Material to process:
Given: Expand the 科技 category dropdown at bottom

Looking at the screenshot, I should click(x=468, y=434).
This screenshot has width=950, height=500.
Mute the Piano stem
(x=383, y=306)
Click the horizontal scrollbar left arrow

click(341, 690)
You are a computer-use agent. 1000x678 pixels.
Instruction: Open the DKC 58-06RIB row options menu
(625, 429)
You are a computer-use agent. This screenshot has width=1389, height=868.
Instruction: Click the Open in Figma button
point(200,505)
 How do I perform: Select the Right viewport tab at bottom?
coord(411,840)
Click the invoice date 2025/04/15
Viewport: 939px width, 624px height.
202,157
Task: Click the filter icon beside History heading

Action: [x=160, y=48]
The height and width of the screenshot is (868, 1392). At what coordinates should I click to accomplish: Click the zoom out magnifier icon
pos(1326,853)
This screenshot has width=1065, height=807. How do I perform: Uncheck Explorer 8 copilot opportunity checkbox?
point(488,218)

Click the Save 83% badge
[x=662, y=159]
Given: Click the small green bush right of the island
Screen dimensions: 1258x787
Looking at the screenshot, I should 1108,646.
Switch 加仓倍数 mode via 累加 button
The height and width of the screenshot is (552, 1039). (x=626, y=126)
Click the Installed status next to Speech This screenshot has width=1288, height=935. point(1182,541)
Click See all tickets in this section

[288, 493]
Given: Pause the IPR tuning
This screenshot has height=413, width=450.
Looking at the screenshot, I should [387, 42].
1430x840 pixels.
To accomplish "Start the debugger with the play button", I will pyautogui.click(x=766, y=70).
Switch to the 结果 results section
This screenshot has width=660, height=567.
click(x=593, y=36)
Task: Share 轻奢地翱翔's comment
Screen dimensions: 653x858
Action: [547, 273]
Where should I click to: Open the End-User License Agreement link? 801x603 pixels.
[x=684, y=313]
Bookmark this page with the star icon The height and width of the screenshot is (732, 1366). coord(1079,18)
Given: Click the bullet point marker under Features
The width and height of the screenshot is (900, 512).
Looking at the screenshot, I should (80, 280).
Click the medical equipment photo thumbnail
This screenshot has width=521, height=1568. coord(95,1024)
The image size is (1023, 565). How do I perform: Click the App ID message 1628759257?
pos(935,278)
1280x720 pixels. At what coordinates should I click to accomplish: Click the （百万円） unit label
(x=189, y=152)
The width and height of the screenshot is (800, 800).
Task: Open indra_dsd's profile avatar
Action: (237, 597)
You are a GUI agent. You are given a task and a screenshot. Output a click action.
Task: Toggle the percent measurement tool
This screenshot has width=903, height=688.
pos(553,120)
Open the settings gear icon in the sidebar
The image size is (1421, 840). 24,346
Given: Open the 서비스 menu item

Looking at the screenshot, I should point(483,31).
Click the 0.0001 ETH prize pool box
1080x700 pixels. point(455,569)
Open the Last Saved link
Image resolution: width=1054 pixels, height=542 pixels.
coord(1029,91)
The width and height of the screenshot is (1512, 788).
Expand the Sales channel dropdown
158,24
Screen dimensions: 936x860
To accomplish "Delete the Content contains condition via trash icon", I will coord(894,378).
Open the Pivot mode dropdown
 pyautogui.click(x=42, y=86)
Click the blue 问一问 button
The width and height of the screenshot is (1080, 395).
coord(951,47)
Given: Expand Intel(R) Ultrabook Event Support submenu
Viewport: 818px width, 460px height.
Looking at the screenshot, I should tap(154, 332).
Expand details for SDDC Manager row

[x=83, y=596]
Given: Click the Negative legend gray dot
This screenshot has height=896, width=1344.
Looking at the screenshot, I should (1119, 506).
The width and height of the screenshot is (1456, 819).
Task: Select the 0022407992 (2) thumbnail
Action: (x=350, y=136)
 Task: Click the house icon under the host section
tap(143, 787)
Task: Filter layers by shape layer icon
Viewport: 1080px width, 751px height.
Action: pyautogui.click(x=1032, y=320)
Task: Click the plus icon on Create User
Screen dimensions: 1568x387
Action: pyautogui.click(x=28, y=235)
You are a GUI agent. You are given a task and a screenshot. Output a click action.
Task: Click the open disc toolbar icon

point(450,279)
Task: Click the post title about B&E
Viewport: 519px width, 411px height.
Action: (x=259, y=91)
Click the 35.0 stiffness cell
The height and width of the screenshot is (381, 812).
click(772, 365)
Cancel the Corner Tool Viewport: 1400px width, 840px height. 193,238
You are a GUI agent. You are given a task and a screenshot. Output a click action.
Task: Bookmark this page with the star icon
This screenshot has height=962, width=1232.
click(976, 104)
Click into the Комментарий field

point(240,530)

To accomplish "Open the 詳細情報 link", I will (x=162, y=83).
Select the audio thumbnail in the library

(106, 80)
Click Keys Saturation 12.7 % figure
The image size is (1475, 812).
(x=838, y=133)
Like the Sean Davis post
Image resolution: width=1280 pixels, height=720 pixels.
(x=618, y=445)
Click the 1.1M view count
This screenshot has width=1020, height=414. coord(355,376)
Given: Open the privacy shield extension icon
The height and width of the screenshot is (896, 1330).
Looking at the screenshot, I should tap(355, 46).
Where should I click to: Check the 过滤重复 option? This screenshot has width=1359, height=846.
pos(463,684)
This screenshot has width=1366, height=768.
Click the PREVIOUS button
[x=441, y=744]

Task statement: Return every one of the records above verbatim, changing nothing and leaving nothing out.

Exercise result:
Given: Expand the 科技 category dropdown at bottom

Looking at the screenshot, I should click(x=468, y=434).
This screenshot has width=950, height=500.
Mute the Piano stem
(x=383, y=306)
Click the horizontal scrollbar left arrow

click(341, 690)
You are a computer-use agent. 1000x678 pixels.
Instruction: Open the DKC 58-06RIB row options menu
(625, 429)
You are a computer-use agent. This screenshot has width=1389, height=868.
Instruction: Click the Open in Figma button
point(200,505)
 How do I perform: Select the Right viewport tab at bottom?
coord(411,840)
Click the invoice date 2025/04/15
Viewport: 939px width, 624px height.
202,157
Task: Click the filter icon beside History heading

Action: [x=160, y=48]
The height and width of the screenshot is (868, 1392). At what coordinates should I click to accomplish: Click the zoom out magnifier icon
pos(1326,853)
This screenshot has width=1065, height=807. How do I perform: Uncheck Explorer 8 copilot opportunity checkbox?
point(488,218)

Click the Save 83% badge
[x=662, y=159]
Given: Click the small green bush right of the island
Screen dimensions: 1258x787
Looking at the screenshot, I should 1108,646.
Switch 加仓倍数 mode via 累加 button
The height and width of the screenshot is (552, 1039). (x=626, y=126)
Click the Installed status next to Speech This screenshot has width=1288, height=935. point(1182,541)
Click See all tickets in this section

[288, 493]
Given: Pause the IPR tuning
This screenshot has height=413, width=450.
Looking at the screenshot, I should [387, 42].
1430x840 pixels.
To accomplish "Start the debugger with the play button", I will pyautogui.click(x=766, y=70).
Switch to the 结果 results section
This screenshot has width=660, height=567.
click(x=593, y=36)
Task: Share 轻奢地翱翔's comment
Screen dimensions: 653x858
Action: [547, 273]
Where should I click to: Open the End-User License Agreement link? 801x603 pixels.
[x=684, y=313]
Bookmark this page with the star icon The height and width of the screenshot is (732, 1366). coord(1079,18)
Given: Click the bullet point marker under Features
The width and height of the screenshot is (900, 512).
Looking at the screenshot, I should (80, 280).
Click the medical equipment photo thumbnail
This screenshot has width=521, height=1568. coord(95,1024)
The image size is (1023, 565). How do I perform: Click the App ID message 1628759257?
pos(935,278)
1280x720 pixels. At what coordinates should I click to accomplish: Click the （百万円） unit label
(x=189, y=152)
The width and height of the screenshot is (800, 800).
Task: Open indra_dsd's profile avatar
Action: (237, 597)
You are a GUI agent. You are given a task and a screenshot. Output a click action.
Task: Toggle the percent measurement tool
This screenshot has width=903, height=688.
pos(553,120)
Open the settings gear icon in the sidebar
The image size is (1421, 840). 24,346
Given: Open the 서비스 menu item

Looking at the screenshot, I should point(483,31).
Click the 0.0001 ETH prize pool box
1080x700 pixels. point(455,569)
Open the Last Saved link
Image resolution: width=1054 pixels, height=542 pixels.
coord(1029,91)
The width and height of the screenshot is (1512, 788).
Expand the Sales channel dropdown
158,24
Screen dimensions: 936x860
To accomplish "Delete the Content contains condition via trash icon", I will coord(894,378).
Open the Pivot mode dropdown
 pyautogui.click(x=42, y=86)
Click the blue 问一问 button
The width and height of the screenshot is (1080, 395).
coord(951,47)
Given: Expand Intel(R) Ultrabook Event Support submenu
Viewport: 818px width, 460px height.
Looking at the screenshot, I should tap(154, 332).
Expand details for SDDC Manager row

[x=83, y=596]
Given: Click the Negative legend gray dot
This screenshot has height=896, width=1344.
Looking at the screenshot, I should (1119, 506).
The width and height of the screenshot is (1456, 819).
Task: Select the 0022407992 (2) thumbnail
Action: (x=350, y=136)
 Task: Click the house icon under the host section
tap(143, 787)
Task: Filter layers by shape layer icon
Viewport: 1080px width, 751px height.
Action: pyautogui.click(x=1032, y=320)
Task: Click the plus icon on Create User
Screen dimensions: 1568x387
Action: pyautogui.click(x=28, y=235)
You are a GUI agent. You are given a task and a screenshot. Output a click action.
Task: Click the open disc toolbar icon

point(450,279)
Task: Click the post title about B&E
Viewport: 519px width, 411px height.
Action: (x=259, y=91)
Click the 35.0 stiffness cell
The height and width of the screenshot is (381, 812).
click(772, 365)
Cancel the Corner Tool Viewport: 1400px width, 840px height. 193,238
You are a GUI agent. You are given a task and a screenshot. Output a click action.
Task: Bookmark this page with the star icon
This screenshot has height=962, width=1232.
click(976, 104)
Click into the Комментарий field

point(240,530)

To accomplish "Open the 詳細情報 link", I will (x=162, y=83).
Select the audio thumbnail in the library

(106, 80)
Click Keys Saturation 12.7 % figure
The image size is (1475, 812).
(x=838, y=133)
Like the Sean Davis post
Image resolution: width=1280 pixels, height=720 pixels.
(x=618, y=445)
Click the 1.1M view count
This screenshot has width=1020, height=414. coord(355,376)
Given: Open the privacy shield extension icon
The height and width of the screenshot is (896, 1330).
Looking at the screenshot, I should tap(355, 46).
Where should I click to: Check the 过滤重复 option? This screenshot has width=1359, height=846.
pos(463,684)
This screenshot has width=1366, height=768.
Click the PREVIOUS button
[x=441, y=744]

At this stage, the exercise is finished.